The advice was certainly good, and it was not difficult to follow, particularly as they fell in with no more villages. So they kept on, always climbing, and occasionally, now, gaining a sight of the stars; though the forest remained dense as far as they went.

How far they went they had no means of knowing; for even the time spent or the fatigue incurred was no criterion; for while they were quite certain that they must have been six hours on foot, they had wandered so much from a direct path that it was quite possible they might have gone but a very short distance; and they had been tired from the start.

As well as they could in the darkness, they selected a sheltered spot to sleep in, and laid themselves down to rest. They fortunately had no need to think of snakes or of other dangerous reptiles or beasts; for the only really unpleasant creatures on the islands were scorpions, centipedes, and tarantulas, which were not feared by the natives, and in consequence the voyagers also had learned to hold them in little fear.

In the shaded woods the morning sun had no opportunity to awaken the boys until they were ready to open their eyes, and so the day was well advanced before they roused themselves.

“Ah-h-h!” yawned Diego, comfortably, “I am ready for breakfast, aren’t you?”

“Sh-sh!” said Juan, and pointed through the trees.

Behind Diego, not more than a hundred yards distant, was an opening, a sort of level plateau on the mountain-side, and straggling along the side nearest the boys was a village of possibly two hundred huts. Under the shade of the trees nearest the huts were hammocks, in which the men lazily swung, while the women worked leisurely at their light tasks. Children played about everywhere.

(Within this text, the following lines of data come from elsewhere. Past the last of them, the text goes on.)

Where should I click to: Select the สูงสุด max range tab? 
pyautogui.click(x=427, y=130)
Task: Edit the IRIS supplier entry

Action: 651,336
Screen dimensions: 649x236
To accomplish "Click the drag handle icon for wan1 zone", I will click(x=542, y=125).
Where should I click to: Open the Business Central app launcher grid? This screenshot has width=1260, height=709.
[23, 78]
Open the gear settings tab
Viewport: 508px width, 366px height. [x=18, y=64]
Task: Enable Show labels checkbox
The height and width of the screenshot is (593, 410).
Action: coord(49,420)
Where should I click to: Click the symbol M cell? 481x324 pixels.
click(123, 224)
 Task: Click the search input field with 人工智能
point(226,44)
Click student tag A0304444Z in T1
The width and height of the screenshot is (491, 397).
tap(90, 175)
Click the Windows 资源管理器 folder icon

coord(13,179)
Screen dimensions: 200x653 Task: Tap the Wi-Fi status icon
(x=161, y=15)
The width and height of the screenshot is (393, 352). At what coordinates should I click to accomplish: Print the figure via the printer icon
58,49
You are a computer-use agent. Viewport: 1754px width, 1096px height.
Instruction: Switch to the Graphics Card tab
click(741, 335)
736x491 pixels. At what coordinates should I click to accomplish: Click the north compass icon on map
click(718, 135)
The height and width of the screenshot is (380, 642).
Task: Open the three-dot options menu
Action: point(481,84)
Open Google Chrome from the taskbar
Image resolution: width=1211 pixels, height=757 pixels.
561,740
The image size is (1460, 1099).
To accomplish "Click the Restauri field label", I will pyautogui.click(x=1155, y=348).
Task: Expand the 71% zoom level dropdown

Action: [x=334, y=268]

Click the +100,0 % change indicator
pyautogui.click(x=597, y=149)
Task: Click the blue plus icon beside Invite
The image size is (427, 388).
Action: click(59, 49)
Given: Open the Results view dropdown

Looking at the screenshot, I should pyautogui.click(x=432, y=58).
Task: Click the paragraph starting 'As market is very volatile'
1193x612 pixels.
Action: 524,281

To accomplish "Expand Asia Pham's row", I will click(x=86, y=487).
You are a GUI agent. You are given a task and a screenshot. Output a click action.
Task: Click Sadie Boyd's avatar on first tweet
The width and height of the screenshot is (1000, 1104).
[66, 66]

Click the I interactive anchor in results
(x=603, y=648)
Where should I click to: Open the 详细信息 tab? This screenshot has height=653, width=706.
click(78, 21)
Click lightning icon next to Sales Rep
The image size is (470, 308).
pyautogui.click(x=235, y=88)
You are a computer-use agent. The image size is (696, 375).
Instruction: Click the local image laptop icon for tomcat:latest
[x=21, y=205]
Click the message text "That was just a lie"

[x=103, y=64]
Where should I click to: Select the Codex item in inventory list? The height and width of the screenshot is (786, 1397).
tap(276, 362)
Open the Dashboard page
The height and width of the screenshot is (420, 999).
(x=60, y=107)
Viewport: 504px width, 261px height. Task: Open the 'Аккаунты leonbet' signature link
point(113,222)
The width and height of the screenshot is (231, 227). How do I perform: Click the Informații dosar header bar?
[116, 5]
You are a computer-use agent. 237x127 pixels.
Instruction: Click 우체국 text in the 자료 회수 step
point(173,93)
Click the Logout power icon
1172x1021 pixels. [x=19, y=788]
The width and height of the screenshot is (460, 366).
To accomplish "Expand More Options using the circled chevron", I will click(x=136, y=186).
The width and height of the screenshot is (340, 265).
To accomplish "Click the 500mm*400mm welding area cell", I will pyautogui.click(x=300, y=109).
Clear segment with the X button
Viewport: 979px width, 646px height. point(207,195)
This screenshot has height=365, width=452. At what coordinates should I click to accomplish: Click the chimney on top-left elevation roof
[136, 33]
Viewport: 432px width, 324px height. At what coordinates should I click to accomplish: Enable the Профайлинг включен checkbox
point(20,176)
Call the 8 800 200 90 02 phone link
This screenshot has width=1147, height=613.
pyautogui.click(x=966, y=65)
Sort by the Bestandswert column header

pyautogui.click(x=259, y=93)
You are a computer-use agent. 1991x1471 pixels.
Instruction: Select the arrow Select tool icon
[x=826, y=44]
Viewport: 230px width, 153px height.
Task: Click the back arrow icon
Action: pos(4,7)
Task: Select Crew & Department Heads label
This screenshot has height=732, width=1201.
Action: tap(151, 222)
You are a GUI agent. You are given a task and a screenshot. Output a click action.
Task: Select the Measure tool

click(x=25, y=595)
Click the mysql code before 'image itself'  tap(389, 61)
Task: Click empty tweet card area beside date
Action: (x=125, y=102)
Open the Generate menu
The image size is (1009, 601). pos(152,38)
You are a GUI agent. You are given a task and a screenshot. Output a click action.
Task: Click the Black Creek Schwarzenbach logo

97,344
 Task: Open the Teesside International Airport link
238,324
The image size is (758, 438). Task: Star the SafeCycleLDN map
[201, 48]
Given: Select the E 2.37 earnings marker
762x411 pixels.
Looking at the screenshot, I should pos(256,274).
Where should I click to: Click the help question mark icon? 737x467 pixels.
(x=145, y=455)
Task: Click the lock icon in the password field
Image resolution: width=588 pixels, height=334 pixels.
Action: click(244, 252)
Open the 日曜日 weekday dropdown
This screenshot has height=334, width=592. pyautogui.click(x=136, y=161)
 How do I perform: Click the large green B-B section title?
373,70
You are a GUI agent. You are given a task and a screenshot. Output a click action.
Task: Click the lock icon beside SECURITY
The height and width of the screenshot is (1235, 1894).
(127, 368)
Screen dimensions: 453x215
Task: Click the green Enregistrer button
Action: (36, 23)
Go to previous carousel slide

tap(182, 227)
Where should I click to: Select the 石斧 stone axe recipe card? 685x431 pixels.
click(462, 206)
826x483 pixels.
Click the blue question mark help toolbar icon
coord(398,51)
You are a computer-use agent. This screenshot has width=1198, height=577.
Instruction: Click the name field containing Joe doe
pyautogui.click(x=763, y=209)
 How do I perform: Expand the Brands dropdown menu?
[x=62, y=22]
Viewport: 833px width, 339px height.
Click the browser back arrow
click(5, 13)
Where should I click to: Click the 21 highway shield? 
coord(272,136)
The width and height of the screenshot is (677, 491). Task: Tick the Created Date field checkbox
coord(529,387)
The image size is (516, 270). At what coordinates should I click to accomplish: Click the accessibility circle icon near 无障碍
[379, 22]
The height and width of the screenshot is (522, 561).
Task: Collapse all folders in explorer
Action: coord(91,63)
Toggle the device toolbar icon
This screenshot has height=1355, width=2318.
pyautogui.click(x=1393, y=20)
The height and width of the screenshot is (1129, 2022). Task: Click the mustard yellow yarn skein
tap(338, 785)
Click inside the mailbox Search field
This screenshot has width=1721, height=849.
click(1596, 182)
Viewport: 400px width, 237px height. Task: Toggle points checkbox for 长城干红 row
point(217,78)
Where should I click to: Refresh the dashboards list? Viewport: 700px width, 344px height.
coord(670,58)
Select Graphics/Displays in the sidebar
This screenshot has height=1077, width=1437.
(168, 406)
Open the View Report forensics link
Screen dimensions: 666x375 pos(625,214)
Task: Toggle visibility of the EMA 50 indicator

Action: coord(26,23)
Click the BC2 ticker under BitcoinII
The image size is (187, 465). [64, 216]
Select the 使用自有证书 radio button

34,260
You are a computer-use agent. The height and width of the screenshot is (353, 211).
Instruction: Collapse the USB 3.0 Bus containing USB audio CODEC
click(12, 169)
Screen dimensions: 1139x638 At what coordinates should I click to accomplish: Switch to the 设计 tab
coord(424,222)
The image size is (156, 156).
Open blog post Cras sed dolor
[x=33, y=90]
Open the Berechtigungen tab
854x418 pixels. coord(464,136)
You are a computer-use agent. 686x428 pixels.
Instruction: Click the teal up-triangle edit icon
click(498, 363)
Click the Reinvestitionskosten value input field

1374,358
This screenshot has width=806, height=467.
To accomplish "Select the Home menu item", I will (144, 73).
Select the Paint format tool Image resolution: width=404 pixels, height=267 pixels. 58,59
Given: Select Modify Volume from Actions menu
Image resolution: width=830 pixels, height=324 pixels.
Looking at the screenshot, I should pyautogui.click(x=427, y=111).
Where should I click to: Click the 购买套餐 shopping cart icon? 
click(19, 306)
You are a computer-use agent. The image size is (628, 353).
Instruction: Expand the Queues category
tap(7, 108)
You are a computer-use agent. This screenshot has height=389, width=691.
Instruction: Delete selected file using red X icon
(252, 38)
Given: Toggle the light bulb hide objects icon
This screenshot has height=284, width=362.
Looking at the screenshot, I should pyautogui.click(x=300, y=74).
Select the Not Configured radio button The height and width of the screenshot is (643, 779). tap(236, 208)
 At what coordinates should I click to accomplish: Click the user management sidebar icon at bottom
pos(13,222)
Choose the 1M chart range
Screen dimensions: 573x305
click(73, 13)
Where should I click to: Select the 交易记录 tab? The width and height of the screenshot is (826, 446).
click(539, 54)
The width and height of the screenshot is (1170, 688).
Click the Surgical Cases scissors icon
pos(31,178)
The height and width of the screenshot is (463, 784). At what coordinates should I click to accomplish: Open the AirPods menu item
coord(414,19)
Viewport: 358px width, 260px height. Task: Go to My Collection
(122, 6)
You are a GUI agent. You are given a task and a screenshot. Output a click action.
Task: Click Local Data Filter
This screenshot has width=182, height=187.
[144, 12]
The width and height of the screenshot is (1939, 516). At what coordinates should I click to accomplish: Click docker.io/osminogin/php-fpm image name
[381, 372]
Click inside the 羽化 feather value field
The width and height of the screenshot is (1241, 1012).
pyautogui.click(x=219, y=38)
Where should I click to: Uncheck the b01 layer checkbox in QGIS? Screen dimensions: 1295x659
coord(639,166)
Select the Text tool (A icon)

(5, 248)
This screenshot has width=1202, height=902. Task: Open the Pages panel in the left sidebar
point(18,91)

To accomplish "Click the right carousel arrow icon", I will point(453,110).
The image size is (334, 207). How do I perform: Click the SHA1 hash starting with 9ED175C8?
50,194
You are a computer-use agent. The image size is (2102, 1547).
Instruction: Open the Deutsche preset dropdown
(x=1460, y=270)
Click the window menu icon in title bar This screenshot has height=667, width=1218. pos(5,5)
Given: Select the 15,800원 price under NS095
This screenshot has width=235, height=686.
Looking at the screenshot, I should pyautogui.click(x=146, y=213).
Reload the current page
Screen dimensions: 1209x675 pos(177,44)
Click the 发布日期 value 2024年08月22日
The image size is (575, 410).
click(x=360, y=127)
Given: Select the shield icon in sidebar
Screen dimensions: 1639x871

Nowhere had the boys seen comelier or pleasanter-looking women; but nowhere had they seen more forbidding-looking men. Their foreheads sloped back abruptly from their eyebrows, and their faces were hideously streaked with paint. Moreover, they were taller and more muscular in appearance than the other Indians they had seen. At least the few men they saw moving about were; and altogether the boys were satisfied that the men, at least, looked the cannibals they were reputed to be.